4.免疫療法 激活殺傷細胞的淋巴因子如IL-2等注射,或特異性基因免疫治療均在進一步的研究觀察中,具有一定的應用前景。據報道,大劑量的干擾素α-2b可提高皮損深度超過4mm的惡黑生存率至37%(原為26%),并延長1年的生存期。干擾素α-2b皮下小劑量長期注射可降低皮損深度>1.5cm惡黑的轉移并延長生存期。干擾素與化療藥的聯合應用可延長緩解期,干擾素(INF-α)與阿地白介素(IL-2)聯合化療法應用可使總有效率達57%。但免疫療法的遠期效果仍需進一步研究。
除干擾素(INF-α)與阿地白介素(IL-2)外。如針對GD2和GD3單克隆抗體通過識別黑色素相關抗原來誘導機體的免疫反應來起到治療作用。黑色素瘤疫苗也是通過刺激黑色素相關抗原引發特異性免疫反應,輔助BCG可提高其總有效率。通過基因轉染來增強抗原表達也是目前治療的研究方向。此外,用樹突狀細胞產生的疫苗可激發宿主的抗腫瘤免疫。以上新型治療方法正在研究中,不久的將來可用于臨床。
5.放射療法 對Ⅳ期患者減輕內臟轉移引起的壓迫癥狀有相當價值。中樞神經系統的轉移灶用放射療法結合皮質類固醇激素效果也較好。骨骼轉移引起的疼痛經放療后有明顯緩解效果。
6.物理療法 應用于不適合手術或早期淺表型和雀斑樣痣型患者,可用二氧化碳激光、液氮冷凍去除腫瘤。黑瘤對放射線不敏感,僅偶爾用于骨、腦等轉移灶的姑息性治療,或與其他療法合用。
7.熱療 本法聯合局部轉移灶淋巴結切除術,指在單個肢體輸入含氧量高的外源性血液,并在局部高熱環境下(40~41℃)注入高濃度化療藥苯丙氨酸氮芥(左旋苯丙胺酸氮芥)。

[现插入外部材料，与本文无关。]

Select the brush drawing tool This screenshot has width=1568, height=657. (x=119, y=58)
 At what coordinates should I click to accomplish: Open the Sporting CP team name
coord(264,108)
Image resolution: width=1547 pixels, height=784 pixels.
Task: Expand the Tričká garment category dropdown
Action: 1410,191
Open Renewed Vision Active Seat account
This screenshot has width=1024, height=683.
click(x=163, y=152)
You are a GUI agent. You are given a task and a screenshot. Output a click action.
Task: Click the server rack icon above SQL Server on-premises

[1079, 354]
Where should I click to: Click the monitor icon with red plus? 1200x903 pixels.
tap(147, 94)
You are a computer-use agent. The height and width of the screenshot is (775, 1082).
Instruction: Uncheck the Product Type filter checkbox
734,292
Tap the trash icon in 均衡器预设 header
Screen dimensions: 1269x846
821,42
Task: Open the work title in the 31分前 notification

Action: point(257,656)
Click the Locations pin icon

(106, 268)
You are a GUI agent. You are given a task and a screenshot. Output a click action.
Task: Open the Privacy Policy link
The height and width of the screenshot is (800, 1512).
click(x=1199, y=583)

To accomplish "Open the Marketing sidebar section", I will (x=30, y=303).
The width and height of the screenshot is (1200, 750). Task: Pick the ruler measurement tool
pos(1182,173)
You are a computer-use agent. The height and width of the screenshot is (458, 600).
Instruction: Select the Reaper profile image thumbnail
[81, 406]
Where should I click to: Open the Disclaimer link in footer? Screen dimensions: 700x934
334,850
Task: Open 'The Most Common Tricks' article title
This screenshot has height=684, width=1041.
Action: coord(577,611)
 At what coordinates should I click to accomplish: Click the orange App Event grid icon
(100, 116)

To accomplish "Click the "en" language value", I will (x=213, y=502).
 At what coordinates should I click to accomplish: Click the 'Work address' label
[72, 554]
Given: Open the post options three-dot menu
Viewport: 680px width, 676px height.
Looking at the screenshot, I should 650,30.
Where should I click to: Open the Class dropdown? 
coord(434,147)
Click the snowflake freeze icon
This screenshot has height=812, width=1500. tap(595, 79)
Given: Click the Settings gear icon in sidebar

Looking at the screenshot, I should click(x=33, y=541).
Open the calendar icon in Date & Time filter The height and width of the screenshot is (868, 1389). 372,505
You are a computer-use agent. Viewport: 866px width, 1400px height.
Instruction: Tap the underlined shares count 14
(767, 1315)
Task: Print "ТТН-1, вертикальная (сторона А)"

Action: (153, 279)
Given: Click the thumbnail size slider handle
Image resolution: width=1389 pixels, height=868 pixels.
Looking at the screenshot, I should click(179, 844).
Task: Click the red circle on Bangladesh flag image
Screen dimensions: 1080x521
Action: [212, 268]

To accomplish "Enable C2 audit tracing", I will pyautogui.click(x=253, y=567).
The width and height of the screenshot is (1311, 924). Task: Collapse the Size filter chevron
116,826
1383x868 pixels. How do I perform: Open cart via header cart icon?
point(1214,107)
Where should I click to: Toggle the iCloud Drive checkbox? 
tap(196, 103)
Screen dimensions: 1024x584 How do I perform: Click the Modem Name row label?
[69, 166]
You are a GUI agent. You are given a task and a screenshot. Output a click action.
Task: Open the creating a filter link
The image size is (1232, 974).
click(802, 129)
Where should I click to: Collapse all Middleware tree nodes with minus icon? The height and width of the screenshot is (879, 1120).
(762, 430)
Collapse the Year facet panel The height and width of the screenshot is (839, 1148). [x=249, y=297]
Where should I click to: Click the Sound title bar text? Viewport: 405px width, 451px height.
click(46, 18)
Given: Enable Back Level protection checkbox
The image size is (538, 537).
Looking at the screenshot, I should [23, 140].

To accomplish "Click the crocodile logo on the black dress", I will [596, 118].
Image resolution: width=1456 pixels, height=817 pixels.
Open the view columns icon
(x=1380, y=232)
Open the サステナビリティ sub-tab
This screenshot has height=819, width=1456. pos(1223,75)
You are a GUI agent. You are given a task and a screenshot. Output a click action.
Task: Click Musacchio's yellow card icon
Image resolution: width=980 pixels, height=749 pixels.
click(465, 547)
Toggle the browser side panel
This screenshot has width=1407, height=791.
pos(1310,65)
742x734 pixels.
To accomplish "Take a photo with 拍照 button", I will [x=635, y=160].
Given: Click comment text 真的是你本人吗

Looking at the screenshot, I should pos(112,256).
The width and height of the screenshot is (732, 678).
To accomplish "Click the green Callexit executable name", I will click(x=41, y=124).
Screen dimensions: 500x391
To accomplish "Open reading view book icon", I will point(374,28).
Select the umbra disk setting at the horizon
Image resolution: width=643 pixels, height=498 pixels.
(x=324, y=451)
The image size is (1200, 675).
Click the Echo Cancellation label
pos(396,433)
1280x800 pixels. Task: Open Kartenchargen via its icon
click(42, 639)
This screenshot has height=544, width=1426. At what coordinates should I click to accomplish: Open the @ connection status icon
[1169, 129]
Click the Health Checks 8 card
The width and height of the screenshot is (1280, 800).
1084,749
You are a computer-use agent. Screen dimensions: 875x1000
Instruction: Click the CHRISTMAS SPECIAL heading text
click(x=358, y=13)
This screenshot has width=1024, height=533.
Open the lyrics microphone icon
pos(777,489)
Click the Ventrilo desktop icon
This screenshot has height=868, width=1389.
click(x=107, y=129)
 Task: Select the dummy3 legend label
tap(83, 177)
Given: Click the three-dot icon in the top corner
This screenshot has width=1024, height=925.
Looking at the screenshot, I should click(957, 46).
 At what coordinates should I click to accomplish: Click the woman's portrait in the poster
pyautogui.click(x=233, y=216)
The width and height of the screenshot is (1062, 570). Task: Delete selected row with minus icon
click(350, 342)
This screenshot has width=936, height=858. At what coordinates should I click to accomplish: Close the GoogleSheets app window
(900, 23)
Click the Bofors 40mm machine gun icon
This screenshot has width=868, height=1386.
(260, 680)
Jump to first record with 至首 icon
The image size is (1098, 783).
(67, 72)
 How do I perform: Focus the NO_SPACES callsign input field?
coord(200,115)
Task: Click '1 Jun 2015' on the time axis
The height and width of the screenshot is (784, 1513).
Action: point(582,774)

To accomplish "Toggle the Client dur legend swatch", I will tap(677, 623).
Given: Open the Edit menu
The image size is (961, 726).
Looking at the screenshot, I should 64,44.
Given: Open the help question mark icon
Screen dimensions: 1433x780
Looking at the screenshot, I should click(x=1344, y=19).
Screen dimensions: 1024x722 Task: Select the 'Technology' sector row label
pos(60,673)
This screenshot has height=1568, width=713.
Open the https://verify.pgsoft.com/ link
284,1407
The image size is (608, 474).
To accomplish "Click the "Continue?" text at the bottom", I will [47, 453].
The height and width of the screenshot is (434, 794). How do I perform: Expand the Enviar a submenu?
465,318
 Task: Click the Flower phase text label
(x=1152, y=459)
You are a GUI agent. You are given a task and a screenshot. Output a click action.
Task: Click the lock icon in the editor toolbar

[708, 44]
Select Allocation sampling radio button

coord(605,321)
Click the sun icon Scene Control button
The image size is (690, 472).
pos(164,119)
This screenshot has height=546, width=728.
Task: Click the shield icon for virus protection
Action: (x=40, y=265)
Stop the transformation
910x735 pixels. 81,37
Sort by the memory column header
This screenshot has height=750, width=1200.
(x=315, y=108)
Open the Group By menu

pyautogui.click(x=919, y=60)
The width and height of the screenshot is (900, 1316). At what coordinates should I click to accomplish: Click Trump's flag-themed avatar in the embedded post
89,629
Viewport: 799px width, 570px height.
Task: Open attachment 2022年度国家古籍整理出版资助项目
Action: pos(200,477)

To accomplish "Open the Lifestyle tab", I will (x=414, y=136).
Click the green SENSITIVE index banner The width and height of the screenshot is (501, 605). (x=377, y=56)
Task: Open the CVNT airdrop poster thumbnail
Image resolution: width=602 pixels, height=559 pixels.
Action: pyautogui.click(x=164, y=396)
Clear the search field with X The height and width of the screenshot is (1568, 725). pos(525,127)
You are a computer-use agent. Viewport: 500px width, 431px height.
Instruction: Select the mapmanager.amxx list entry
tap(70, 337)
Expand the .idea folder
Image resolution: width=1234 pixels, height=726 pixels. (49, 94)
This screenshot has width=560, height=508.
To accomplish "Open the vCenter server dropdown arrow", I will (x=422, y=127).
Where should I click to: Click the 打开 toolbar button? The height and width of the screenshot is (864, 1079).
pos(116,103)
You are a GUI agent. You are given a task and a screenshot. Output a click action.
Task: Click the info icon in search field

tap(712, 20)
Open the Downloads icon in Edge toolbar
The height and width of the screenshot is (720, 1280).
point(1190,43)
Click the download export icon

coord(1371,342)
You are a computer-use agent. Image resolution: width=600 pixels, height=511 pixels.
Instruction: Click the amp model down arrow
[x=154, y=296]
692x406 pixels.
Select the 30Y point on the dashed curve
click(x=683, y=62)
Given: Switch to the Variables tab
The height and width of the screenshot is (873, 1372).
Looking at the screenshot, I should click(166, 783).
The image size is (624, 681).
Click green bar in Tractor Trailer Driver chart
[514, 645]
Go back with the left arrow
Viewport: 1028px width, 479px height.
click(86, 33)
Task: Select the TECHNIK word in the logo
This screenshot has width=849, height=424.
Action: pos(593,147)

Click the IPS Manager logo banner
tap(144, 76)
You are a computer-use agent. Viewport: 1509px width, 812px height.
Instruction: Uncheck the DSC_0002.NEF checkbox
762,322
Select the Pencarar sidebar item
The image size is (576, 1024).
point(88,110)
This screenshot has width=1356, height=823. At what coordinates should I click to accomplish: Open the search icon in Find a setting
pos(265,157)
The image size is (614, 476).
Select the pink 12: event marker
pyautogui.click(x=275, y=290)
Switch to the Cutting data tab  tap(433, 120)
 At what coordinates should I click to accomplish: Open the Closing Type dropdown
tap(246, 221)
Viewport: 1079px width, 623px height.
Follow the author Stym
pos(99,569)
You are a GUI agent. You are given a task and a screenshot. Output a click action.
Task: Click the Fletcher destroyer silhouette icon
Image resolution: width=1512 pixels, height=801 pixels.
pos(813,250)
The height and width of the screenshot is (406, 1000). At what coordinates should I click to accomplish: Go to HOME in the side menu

此法用于肢端惡性黑色素瘤的治療,但效果尚不完全肯定。
總之,目前惡黑治療仍不理想,Ⅰ~Ⅱ期患者采取比較徹底的手術切除,力爭達到治愈,Ⅲ~Ⅳ期轉移患者使用綜合療法,以期達到緩解、延長存活時間和減輕患者痛苦的目的。治療必須個體化,考慮到患者的年齡、醫療條件、患者本人與其家人的期望。
(二)預后
Ⅰ期患者的預后主要與皮損浸潤深度有關系:
原位皮損生存率100%。
皮損深度<0.76mm的5年死亡率2%~4%。
皮損深度在0.76~1.49mm間5年生存率約為86%~90%。
皮損深度在1.50~3.99mm間5年生存率約為66%~70%。
皮損深度超過4mm的5年生存率約為53%~55%。
原位腫瘤的平均生存率為80%,如局部淋巴結受累則生存率為30%~35%,遠外轉移者僅有10%生存率。在轉移過程中可出現原發皮損的自行消退。
大部分惡性黑素瘤在診斷時是早期,大約85%的Ⅰ期和Ⅱ期黑素瘤是可以治愈的。預后與分期是反相關,只有40%~50%的Ⅱ期病人存活超過5年。在Ⅳ期病人中不到5%的病人存活超過5年。